Magda Mołek odważnie o... CIP*E. Po odejściu z TVN zajęła się SEKSEM!

2020-10-15 14:55

Magda Mołek (44 l.) po odejściu z TVN zajęła się seksem! Dosłownie. Dziennikarka prowadzi audycję na temat erotyki, zachęca Polki do śmiałych rozmów o swoich potrzebach i apeluje do nich, że seks powinien być przyjemnością i dawać im radość. Sama nauczyła się bez krępacji używać słowa „cipka”, z czego jest bardzo dumna.

Magda Mołek odważnie o seksie

i

Autor: Super Express Magda Mołek odważnie o seksie

Jeszcze do niedawna uchodziła za "królową lodu z TVN". Dziś Magda Mołek pokazuje swój dystans i porusza w mediach odważniejsze tematy, którymi nie miała okazji zajmować się w telewizji.

Zobacz: Magda Mołek PRZEKLINA NA WIZJI! Takiej jej nie znacie [WIDEO]

Dziennikarka nie tylko ruszyła z autorskim kanałem na YouTube, od kilku tygodni prowadzi też podcast „Rozważna i erotyczna” wraz z Joanną Keszką – trenerką kreatywnego seksu. Panie chcą w nim zachęcić kobiety do głośnego mówienia o swoich potrzebach i czerpania radości z seksu.

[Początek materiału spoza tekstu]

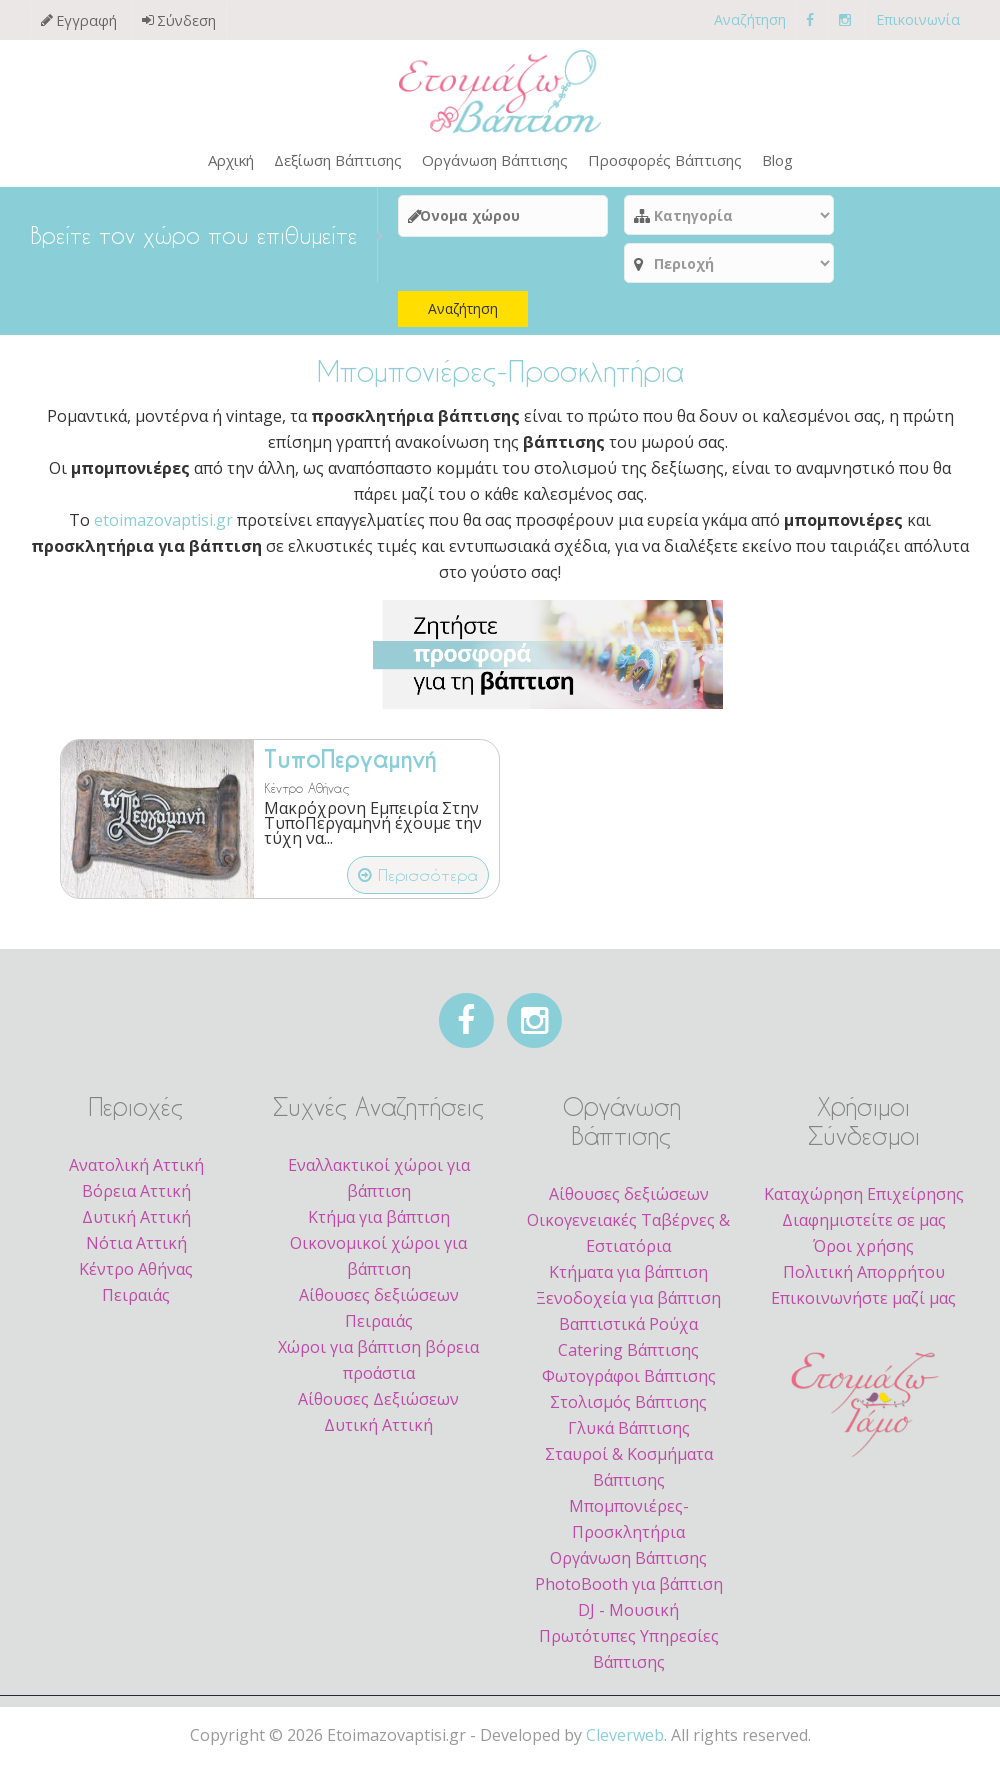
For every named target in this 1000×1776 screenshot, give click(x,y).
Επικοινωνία (918, 19)
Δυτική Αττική (136, 1224)
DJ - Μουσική (628, 1617)
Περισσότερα (418, 874)
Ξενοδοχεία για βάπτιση (628, 1305)
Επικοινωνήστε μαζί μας (863, 1305)
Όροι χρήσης (863, 1253)
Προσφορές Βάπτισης (665, 160)
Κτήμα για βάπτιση (379, 1224)
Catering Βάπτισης (628, 1357)
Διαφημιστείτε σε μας (864, 1227)
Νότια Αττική (136, 1250)
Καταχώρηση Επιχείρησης (864, 1201)
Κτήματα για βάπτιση (628, 1279)
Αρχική (231, 160)
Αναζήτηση (750, 19)
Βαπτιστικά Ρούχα (628, 1331)
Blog (777, 160)
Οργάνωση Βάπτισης (495, 160)
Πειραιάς (136, 1302)
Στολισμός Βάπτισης (628, 1409)
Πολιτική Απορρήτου (864, 1279)
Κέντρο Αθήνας (306, 787)
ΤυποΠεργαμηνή (350, 760)
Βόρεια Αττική (136, 1198)
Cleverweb (625, 1742)
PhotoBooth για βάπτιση (629, 1591)
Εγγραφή (86, 20)
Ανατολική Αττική (136, 1172)
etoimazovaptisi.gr (163, 520)
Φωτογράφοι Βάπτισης (629, 1383)
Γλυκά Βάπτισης (629, 1435)
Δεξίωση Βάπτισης (338, 160)
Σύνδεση (186, 20)
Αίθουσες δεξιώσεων (629, 1201)
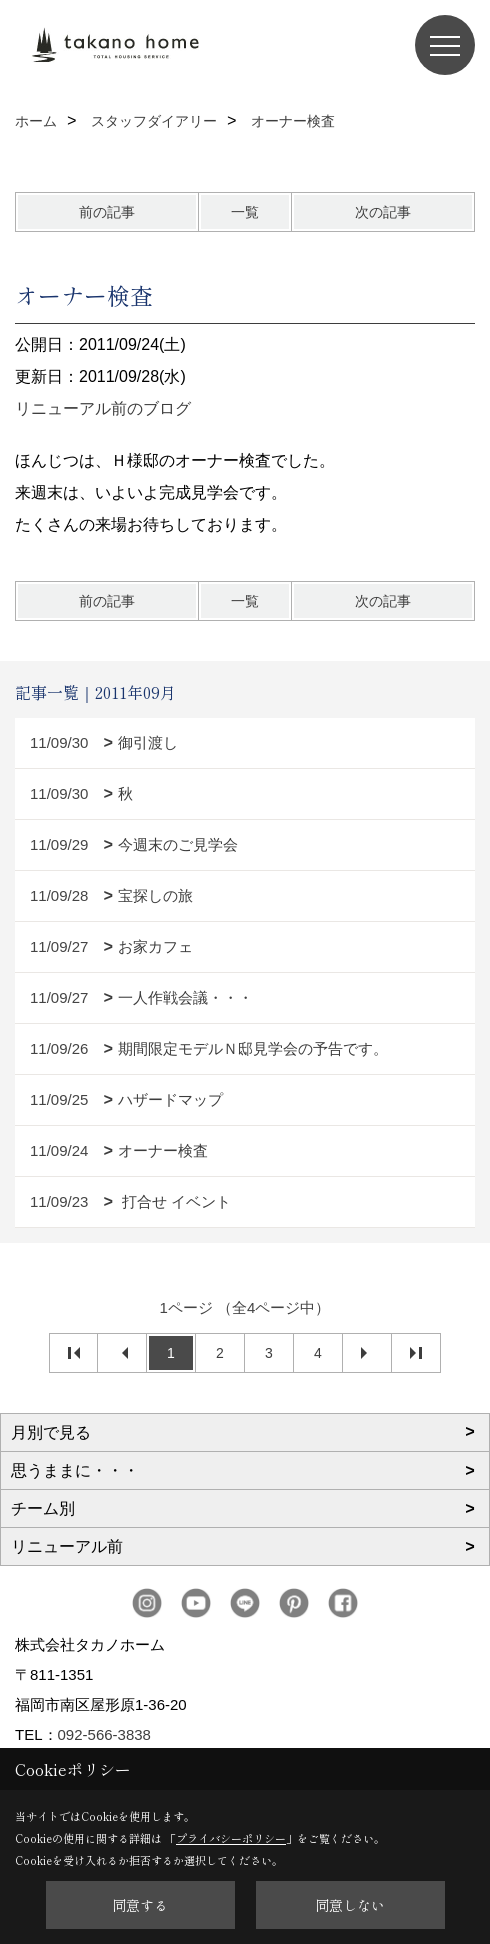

– Chcemy w naszych podcastach mówić o dobrostanie, który jest efektem zadbania o swoje życie seksualne. Bo kobieta, dla której seks jest codziennością, radością i przyjemnością, a nie tematem tabu, jest zdrowa, uśmiechnięta i pewna siebie, łatwiej radzi sobie z przeciwnościami losu zapewnia Mołek w rozmowie z Plejadą.

Magdzie nie podoba się, że kobiety wstydzą się swojego zainteresowania seksem, a książki na ten temat czytają w tajemnicy.

– Kiedy dowiedziałam się, że literatura erotyczna najlepiej sprzedaje się w formie e-booków, zapytałam, z czego to się bierze. Okazuje się, że kobiety chcą ją czytać, ale na czytnikach, żeby nie mieć książek o tej tematyce na półkach i w ogóle się z nimi nie pokazywać. Nie jestem zdziwiona, bo kobiecy seks nadal leży w szufladzie wstydu. Zresztą u nas o kobiecej seksualności mówią najczęściej mężczyźni... – mówi dziennikarka.

Zobacz także: Magda Mołek została POBITA. Wstydziła się powiedzieć prawdę

Sama Magda do niedawna miała opory przed odważnym mówieniem o seksie. Przez gardło trudno przechodziło jej publicznie słowo „cipka”.

– Zanim wypowiedziałam słowo „cipka”, chyba z 50 razy się zacięłam. A potem, jak już wymówiłam je po raz setny, to uznałam, że to takie samo słowo jak „nos”, „głowa”, „kolano”. Normalne. Problem mają raczej odbiorcy – wyjawia Magda w innym wywiadzie.

Takiej jej nie znaliśmy. I musimy przyznać, że ta "nowa Magda Mołek" bardzo nam się podoba. Oby tak dalej - odważnie i erotycznie.

Magda Mołek odważnie o... CIPCE. Po odejściu z TVN zajęła się SEKSEM!